Coraz bliżej do debiutu numeru jeden tegorocznego draftu. Silny skrzydłowy Los Angeles Clippers czuje się coraz lepiej i według zapowiedzi sztabu trenerskiego pojawi się na parkiecie w przyszłym miesiącu.

W tym artykule dowiesz się o:

Jak na razie Blake Griffin dochodzi do siebie po kontuzji lewego kolana, która pokrzyżowała plany młodego zawodnika kalifornijskiej ekipy.

Lekarze, którzy badali ostatnio koszykarza, orzekli, iż w najbliższym czasie będzie on mógł rozpocząć normalne treningi.

- Jestem coraz bliżej. Teraz najważniejsze jest pozytywne zakończenie procesu rehabilitacji. Czuję się dobrze, ale prawdziwy sprawdzian mojej sprawności będzie dopiero na siłowni - powiedział Griffin. Według prognoz zawodnik może zagrać pod koniec stycznia.

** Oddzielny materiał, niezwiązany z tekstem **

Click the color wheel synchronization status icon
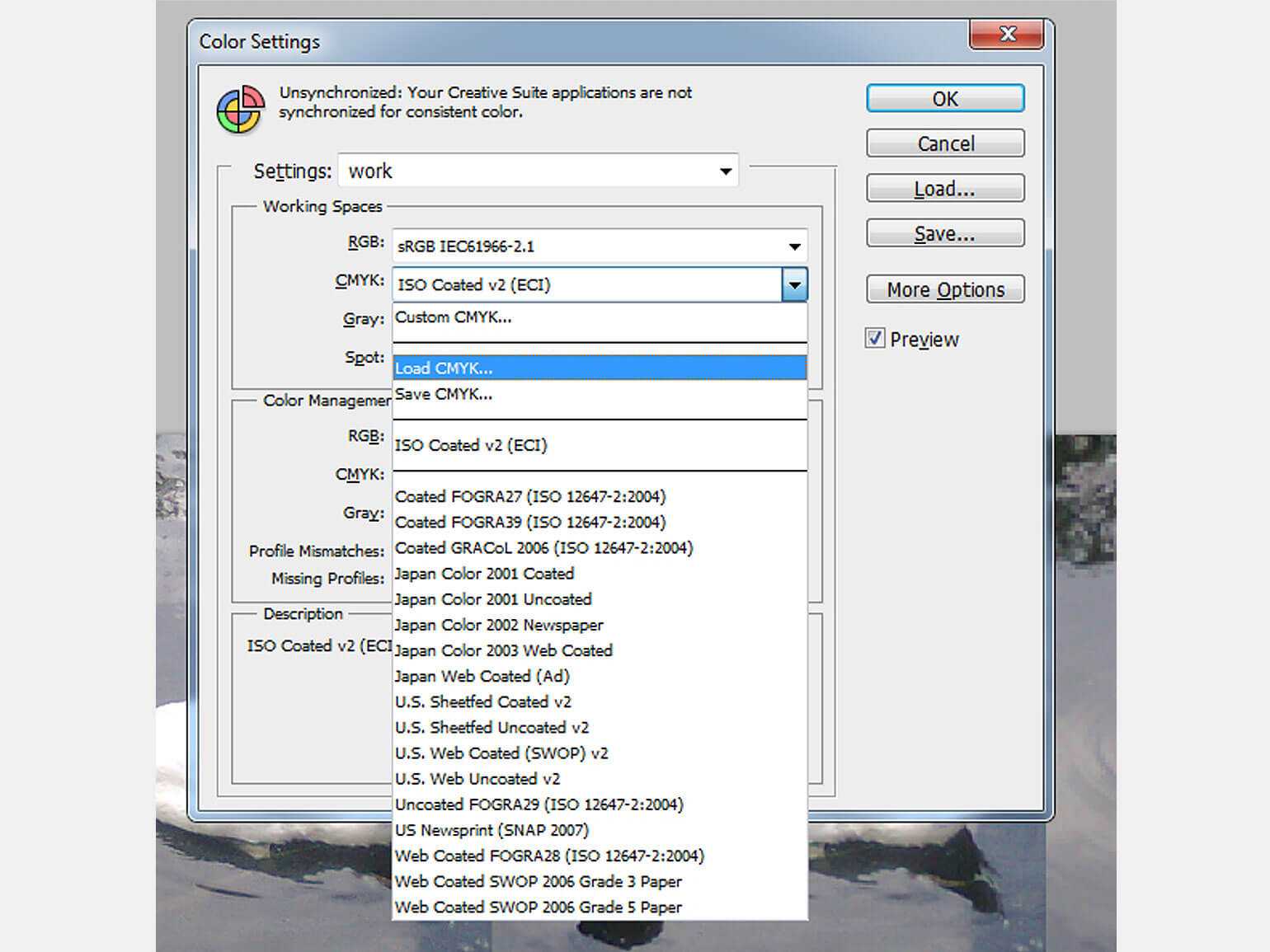1270x952 pixels. pos(240,110)
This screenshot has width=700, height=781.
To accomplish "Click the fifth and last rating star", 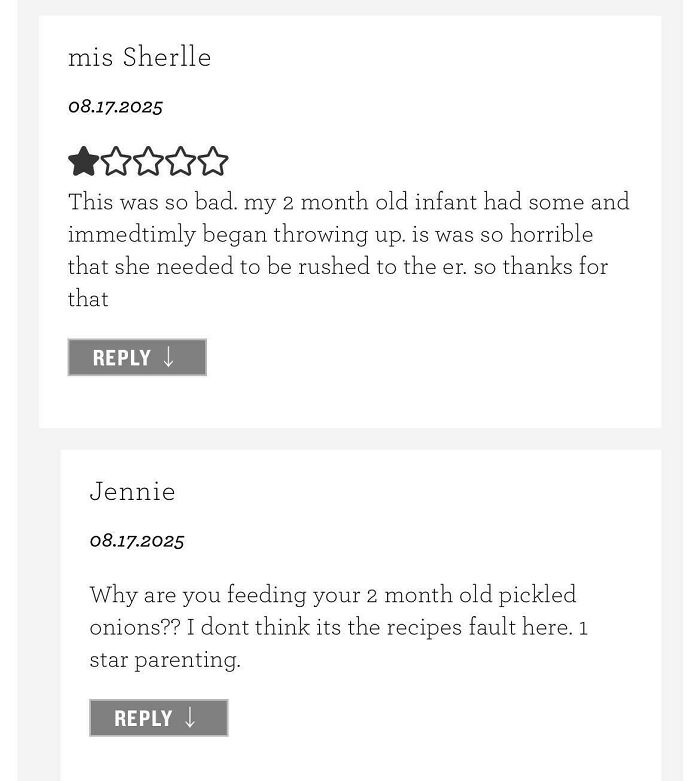I will (212, 161).
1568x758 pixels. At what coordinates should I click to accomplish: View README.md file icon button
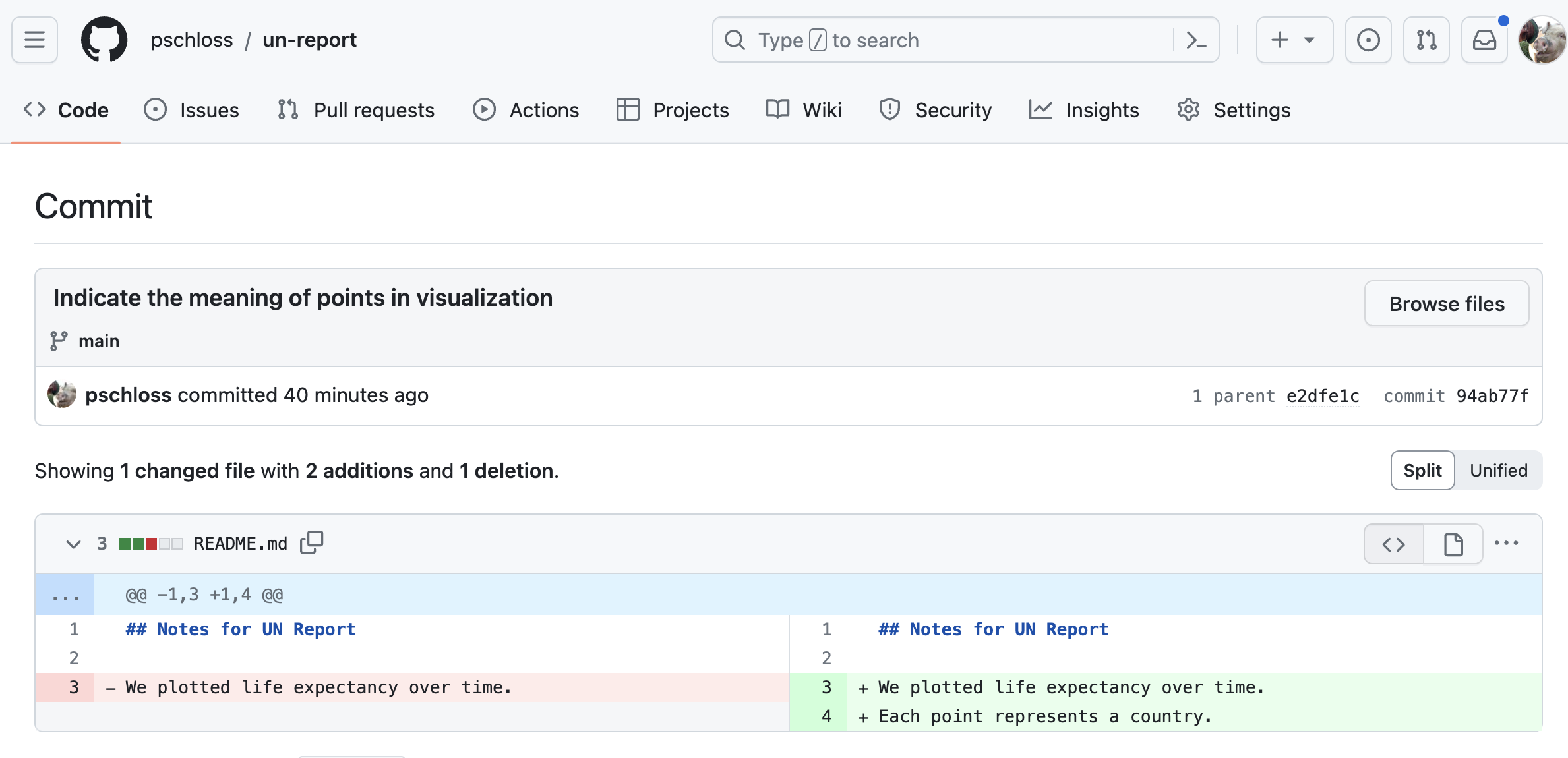pyautogui.click(x=1453, y=544)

Młody koszykarz dodaje, że co tydzień będzie przechodził kolejne badania. Tylko one pozwolą określić stan kolana. - Kiedy poznałem możliwą datę wybiegnięcia na parkiet, poczułem ogromną ulgę. Z drugiej jednak strony kilka najbliższych tygodni będzie dla mnie trudnym okresem. Obawa o kolano stanie się jeszcze większa - kończy Griffin.